The invention provides a dimerization method for high activity and selectivity propylene. The method includes the following steps that methylaluminoxane (MAO) or modified methylaluminoxane (MMAO) is used as a catalyst promoter, and the propylene is subjected to a dimerization reaction under the catalytic action of an ethylidene bridged substituted diindene titanium group metal complex catalyst; and the ethylidene bridged substituted diindene titanium group metal complex catalyst is an internal compensation (meso-) ethylidene bridged substituted diindene titanium group metal complex catalyst or a racemization (rac-) ethylidene bridged substituted diindene titanium group metal complex catalyst.
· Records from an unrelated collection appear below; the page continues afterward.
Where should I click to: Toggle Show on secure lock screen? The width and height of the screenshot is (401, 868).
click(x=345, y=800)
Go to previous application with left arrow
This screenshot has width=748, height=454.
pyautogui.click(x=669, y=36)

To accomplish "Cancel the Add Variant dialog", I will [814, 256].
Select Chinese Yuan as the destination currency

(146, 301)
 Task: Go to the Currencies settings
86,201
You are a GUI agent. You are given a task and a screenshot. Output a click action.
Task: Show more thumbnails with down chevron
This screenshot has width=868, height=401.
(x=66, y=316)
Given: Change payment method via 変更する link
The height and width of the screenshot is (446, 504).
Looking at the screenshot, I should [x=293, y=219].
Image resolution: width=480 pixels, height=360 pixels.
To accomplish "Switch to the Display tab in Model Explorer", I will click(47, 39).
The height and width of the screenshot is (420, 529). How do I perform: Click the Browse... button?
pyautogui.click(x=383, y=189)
Compared with the prior art, the dimerization method provided by the invention is high in catalytic activity and high in dimerization selectivity, the rate can reach 99%, numerous follow-up operation steps in separation of products with the high degree of polymerization are omitted, the industrialization cost is reduced, and the industrial production needs can be met.

Control of stereoerror formation with high-activity "dual-side" zirconocene catalysts: A novel strategy to design the properties of thermoplastic elastic polypropenes

The new C1-symmetric complexes rac-[1-(9-η5-fluorenyl)-2-(2-methylbenz[e]-1-η 5-indenyl)ethane]-zirconium dichloride (14a), rac-[1-(9-η5-fluorenyl)-2-(4,5-cyclohexa-2-methyl-1-η 5-indenyl)ethane]zirconium dichloride (14b), and rac-[1-(9-η5-fluorenyl)-2-(5,6-cyclopenta-2-methyl-l-η 5-indenyl)ethane]zirconium dichloride (15) were prepared in up to 93% yield. These compounds, activated with methyl aluminoxane, exhibit high active propene polymerization rates which remain constant over hours, even at elevated polymerization temperatures of 50 and 70°C. The two different coordination sites of these "dual-side" catalysts lead to isotactic polypropenes with variable amounts of stereoerrors, depending on the monomer concentration. The 2-methyl substituent of the indenyl ligands results, at the same time, in significantly increased molecular weights of the polymer products (up to 2.3 × 105 g mol-1), the bulk properties of which can be adjusted from flexible, semicrystalline thermoplastic to excellent thermoplastic elastic.